A black girl in a high school classroom. A black teacher at the head of the classroom. A white police officer called by the teacher.
Add a viral video. That is the recipe for national outrage.
The video in question is of Officer Ben Fields, a school resource officer at Richland County’s Spring Valley High School in South Carolina. In footage captured by horrified students Fields is seen brutalizing a girl –
who we now know is experiencing tough times after being orphaned by the death of her mother and grandmother – by flipping her out of her seat and throwing her across the floor like a rag doll.
Thanks to Black Twitter the incident has blown up and is now subject of national attention. There is even an investigation by the Justice Department.
This situation, though outrageous, is not new. Activists have been alarmed for years by research showing public schools are using police officers as disciplinarians (with seriously disparate racial consequences). And, the problem is bigger than white on black racism. When it comes to police brutality in schools, the color that matters seems to be blue.
How so? Consider these five examples of police in-school aggression against students that can’t be explained simply by interracial violence.

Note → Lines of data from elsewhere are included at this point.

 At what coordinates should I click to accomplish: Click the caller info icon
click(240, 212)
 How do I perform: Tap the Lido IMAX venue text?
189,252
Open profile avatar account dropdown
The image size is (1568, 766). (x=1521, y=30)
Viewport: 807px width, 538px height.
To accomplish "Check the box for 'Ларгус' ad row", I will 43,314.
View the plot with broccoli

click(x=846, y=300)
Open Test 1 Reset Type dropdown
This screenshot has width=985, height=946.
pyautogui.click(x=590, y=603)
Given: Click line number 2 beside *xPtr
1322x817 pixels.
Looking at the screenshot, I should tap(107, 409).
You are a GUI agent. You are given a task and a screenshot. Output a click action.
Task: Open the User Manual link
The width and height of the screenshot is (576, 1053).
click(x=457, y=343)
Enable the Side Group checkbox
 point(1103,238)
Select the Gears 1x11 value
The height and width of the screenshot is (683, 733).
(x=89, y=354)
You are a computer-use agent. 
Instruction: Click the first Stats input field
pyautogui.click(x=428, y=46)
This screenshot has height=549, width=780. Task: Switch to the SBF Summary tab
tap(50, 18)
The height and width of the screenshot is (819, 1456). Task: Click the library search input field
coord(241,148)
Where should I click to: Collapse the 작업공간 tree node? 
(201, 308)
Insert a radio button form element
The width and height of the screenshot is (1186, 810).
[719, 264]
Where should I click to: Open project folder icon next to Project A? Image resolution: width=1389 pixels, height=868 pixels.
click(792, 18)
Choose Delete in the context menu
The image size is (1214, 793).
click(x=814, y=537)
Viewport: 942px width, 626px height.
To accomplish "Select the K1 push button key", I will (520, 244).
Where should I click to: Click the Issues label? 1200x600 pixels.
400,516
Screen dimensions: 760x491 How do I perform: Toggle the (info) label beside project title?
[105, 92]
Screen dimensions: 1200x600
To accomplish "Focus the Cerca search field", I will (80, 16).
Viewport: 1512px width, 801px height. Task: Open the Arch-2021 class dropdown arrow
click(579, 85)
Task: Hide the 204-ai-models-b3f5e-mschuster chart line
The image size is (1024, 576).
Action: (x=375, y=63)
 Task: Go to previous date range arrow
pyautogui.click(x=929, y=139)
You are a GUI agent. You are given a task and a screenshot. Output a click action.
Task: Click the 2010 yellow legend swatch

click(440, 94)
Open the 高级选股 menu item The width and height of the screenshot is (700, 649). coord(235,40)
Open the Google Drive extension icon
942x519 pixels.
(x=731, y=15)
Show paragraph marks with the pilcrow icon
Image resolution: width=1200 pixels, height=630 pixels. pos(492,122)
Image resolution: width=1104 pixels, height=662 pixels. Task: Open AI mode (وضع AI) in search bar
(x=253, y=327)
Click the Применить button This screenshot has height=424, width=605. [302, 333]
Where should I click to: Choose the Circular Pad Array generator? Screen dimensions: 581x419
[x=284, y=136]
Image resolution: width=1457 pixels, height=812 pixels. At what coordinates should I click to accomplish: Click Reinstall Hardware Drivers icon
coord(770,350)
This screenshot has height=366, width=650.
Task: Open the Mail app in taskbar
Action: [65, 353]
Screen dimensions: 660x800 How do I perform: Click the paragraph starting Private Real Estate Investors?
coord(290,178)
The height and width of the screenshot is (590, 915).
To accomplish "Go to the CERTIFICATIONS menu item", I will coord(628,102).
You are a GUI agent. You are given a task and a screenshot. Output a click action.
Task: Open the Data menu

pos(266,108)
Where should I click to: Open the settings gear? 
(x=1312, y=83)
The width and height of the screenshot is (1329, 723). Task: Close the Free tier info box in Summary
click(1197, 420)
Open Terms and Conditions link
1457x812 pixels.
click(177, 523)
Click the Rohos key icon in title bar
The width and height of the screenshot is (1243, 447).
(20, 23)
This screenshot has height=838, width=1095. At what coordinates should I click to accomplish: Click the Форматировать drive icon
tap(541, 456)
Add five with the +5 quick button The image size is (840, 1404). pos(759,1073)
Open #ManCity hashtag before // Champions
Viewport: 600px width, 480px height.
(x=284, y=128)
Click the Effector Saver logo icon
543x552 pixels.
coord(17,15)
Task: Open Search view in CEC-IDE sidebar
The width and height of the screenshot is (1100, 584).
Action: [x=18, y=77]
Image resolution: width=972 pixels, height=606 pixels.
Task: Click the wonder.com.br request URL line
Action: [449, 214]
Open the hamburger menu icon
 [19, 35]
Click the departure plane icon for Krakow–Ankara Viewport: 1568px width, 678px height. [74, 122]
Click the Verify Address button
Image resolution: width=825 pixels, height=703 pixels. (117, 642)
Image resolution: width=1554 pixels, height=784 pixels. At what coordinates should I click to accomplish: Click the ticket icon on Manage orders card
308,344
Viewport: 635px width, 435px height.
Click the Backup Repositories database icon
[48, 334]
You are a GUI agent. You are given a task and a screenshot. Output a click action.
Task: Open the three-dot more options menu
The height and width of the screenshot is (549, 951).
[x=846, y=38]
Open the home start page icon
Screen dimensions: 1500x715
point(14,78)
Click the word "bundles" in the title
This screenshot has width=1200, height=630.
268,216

1 That time when MSgt.Thomas Jaha assaulted a student for walking the halls instead of attending a school assembly.
2 That time when a black police officer de-escalated an angry student by punching him and then attempting to box in the middle of a classroom full of kids.
3 That time when Tennessee father Jim Howe was arrested for trying to walk his kids home.
4 That time when a black school resource officer beat and pepper sprayed three middle school girls. The girls were arrested, but charges were dropped. Still, the school district expelled them from their school and sent them to an an alternative school. The cop was reassigned to administrative duties.
5 That time when Officer John Hardin responded to a child’s horseplay by lifting him off the ground in a chokehold and rendering him unconscious. Five days earlier he had punched a 13 year old in the face. According to a lawsuit from parents the school district was aware of the officer’s history of abuse, but did not address his aggression.